The DPDPA and Your SaaS: What Indian Founders Need to Know

What Is the DPDPA and Why Does It Matter Now

India's Digital Personal Data Protection Act (DPDPA) was passed in 2023 and its implementation is being rolled out through 2025–2026. It's India's first comprehensive data protection law, inspired by GDPR but with distinctly Indian characteristics. If you're building any SaaS that collects data from Indian users, you need to understand what it requires.

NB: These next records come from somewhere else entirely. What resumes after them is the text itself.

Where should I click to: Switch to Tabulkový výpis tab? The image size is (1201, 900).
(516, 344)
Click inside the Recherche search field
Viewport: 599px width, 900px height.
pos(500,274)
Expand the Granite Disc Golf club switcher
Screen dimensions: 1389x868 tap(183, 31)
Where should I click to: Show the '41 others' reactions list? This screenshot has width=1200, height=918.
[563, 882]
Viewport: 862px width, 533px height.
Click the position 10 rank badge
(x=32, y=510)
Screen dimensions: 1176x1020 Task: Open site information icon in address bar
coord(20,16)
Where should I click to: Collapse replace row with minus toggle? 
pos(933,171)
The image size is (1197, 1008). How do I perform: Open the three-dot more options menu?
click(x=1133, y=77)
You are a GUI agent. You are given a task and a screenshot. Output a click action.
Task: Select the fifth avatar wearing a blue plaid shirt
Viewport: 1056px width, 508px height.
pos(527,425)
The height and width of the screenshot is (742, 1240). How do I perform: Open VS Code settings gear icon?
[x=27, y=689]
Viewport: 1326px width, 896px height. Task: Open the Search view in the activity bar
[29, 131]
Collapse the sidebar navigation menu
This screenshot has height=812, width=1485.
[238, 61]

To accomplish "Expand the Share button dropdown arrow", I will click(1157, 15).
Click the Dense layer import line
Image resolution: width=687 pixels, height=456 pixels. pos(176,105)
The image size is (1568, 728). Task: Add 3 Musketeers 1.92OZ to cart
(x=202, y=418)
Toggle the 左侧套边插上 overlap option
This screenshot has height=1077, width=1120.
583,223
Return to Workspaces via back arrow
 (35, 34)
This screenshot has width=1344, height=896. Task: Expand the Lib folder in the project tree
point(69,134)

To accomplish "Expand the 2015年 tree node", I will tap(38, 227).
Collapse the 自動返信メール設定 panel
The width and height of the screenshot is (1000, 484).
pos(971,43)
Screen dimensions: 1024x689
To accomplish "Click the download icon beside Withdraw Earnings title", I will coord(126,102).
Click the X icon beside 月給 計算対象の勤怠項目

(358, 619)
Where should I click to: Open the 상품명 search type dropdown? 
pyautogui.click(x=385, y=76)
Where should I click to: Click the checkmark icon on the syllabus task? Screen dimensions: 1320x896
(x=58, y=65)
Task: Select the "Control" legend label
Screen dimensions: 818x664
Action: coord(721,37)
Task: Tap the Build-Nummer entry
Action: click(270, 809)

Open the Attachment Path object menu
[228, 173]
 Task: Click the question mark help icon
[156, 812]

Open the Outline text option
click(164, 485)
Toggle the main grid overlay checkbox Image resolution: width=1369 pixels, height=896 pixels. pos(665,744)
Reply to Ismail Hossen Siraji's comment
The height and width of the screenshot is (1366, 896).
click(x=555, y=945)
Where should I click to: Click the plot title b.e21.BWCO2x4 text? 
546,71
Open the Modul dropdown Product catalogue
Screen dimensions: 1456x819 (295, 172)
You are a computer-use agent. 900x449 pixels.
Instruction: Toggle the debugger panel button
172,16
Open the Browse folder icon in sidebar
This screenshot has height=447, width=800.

The good news: the compliance burden for early-stage startups is manageable. The bad news: ignoring it entirely is no longer an option, especially as enterprise customers and investors start asking about DPDPA compliance.

Key Concepts

What counts as "personal data"

Any data that can identify an individual directly or indirectly. This includes: name, email, phone number, IP address, location data, device identifiers, biometrics, and inferred attributes. Most SaaS products collect at least several of these.

Data Fiduciary vs Data Processor

If your SaaS collects data from end users and determines why and how it's processed — you're a Data Fiduciary. Most SaaS products are Data Fiduciaries. If you process data on behalf of another company (like a backend provider) — you're a Data Processor. The DPDPA places more obligations on Fiduciaries.

Significant Data Fiduciaries (SDF)

Companies handling particularly sensitive or large-scale data may be designated as SDFs by the government. SDFs face additional obligations including data localization (keeping data in India) and mandatory audits. Most early-stage SaaS products won't qualify initially, but it's worth monitoring.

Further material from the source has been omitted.